Today, there is a sensible solution: a Jewish-majority state for Jews and a Palestinian-majority state for non-Jews — with minority rights for all in their respective states. But you are absolutely correct that the biggest obstacle to this is religious fanatics on both sides who seem hellbent on a utopian solution.
Here’s a guest rec:
As a subscriber to both you and the Free Press, I’m really disappointed in the FP not sticking up for free speech in the case of Mahmoud Khalil, no matter how awful his opinions. You should invite Bari Weiss on the Dishcast to explain and debate.
Another rec:
Thank you for all you do to bring some sanity and independent thinking to our crazy world. I just wanted to make sure Corey Robin is on your radar for other independent thinkers. He’s an unapologetic liberal, but regularly pushes back against current orthodox “liberal” positions and provides much more nuance and historical grounding. Since the inauguration, his Facebook following has exploded, and I’m seeing him quoted by people I follow in entirely other contexts. Plenty of areas where you probably would not agree with him, but I think he’s an honest and independent voice.
Yeah I have to say his treatment of conservatism is among the least generous I’ve ever encountered.
Here’s a reader on my column addressing Trump’s address to Congress last week:
I agree with most everything you wrote in “The Bully in His Pulpit.” Beautifully written, as always. Some of your readers (like me) would be interested to hear your reaction to the Democrats’ reaction to Trump in the moment, because I personally believe that this is also a part of what is wrong with politics today. I am not attempting a “what about” here. As I said, I agree with your reaction to him; I’m just curious for your thoughts about his opponents that night.
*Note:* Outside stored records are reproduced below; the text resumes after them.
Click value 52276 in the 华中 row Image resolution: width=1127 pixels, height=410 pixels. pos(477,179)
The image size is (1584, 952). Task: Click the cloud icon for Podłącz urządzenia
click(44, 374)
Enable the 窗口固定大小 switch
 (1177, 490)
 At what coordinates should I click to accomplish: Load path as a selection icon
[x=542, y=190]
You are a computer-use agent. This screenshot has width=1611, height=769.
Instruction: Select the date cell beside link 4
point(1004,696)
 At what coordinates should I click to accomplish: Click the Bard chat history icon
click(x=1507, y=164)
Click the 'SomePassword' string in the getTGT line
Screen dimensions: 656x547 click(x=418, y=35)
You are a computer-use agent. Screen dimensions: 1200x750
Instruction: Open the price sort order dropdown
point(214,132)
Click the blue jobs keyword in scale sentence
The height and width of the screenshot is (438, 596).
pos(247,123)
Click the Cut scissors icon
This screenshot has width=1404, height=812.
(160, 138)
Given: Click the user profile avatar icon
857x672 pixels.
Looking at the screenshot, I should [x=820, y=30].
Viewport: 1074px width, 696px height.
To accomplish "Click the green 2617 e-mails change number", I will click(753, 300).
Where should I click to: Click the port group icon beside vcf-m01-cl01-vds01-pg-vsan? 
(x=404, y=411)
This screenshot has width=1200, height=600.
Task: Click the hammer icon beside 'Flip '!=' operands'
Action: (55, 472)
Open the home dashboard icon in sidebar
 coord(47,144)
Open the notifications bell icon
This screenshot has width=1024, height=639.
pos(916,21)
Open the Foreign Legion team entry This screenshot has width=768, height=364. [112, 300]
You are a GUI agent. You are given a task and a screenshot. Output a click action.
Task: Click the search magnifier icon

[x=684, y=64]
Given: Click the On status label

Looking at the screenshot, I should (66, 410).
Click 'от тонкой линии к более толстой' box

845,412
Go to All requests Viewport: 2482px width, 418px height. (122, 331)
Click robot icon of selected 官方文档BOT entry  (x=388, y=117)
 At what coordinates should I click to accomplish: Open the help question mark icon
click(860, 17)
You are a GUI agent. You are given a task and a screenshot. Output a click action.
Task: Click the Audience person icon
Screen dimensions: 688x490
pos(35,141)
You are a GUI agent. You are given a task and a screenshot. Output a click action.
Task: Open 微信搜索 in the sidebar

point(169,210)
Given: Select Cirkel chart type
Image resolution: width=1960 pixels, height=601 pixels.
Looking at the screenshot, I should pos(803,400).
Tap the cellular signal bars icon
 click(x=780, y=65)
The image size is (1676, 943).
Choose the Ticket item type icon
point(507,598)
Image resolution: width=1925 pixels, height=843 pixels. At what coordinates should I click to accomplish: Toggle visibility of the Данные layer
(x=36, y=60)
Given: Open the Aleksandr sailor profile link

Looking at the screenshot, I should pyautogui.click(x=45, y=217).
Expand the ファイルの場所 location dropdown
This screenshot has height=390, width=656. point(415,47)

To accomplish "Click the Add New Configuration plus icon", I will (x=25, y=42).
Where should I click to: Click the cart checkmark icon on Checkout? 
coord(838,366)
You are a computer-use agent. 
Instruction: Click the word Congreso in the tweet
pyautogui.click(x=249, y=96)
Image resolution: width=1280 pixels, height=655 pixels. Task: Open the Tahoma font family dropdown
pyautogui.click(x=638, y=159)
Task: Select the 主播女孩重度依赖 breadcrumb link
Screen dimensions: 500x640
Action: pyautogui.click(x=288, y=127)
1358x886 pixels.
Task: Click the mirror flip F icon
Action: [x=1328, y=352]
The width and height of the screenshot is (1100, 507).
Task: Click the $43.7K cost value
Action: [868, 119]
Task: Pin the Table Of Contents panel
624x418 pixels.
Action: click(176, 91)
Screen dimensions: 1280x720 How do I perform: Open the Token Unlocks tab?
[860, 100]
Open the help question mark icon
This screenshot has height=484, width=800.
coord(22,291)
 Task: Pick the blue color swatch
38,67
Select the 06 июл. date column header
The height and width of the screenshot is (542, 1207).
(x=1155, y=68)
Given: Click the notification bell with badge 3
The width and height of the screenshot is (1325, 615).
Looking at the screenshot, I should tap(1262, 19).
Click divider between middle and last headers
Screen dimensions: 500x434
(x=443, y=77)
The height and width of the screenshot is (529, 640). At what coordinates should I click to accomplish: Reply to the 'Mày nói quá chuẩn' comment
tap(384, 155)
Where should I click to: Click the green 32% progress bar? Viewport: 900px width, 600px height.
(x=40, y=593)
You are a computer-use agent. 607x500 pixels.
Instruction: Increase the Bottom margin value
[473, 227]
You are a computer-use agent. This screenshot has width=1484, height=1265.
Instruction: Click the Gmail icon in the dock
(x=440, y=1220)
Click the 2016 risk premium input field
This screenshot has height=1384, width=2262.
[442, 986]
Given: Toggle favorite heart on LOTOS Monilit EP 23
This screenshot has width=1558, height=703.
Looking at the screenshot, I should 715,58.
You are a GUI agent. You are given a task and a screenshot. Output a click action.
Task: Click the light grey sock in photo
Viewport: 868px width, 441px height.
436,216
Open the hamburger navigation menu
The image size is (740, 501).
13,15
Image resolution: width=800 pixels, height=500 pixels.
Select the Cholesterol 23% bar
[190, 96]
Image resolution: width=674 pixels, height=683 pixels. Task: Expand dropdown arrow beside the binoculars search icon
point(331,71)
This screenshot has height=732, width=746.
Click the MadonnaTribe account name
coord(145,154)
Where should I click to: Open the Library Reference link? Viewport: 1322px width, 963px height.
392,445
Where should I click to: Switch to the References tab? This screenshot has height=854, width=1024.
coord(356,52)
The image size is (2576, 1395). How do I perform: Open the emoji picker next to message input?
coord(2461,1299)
I think I described it as lame and cringe. I’m now trying to banish those pink outfits and silly message-fans from my consciousness. Another reader on the column:
I don’t think you’re suffering from TDS, but I never did. However, you asked a question about how we, normal people, react to all the BS that comes out of our president’s mouth. My wife and I talk about this quite a bit, and the conclusion we’ve come to is somewhat of a stoic one: What can we as individuals do?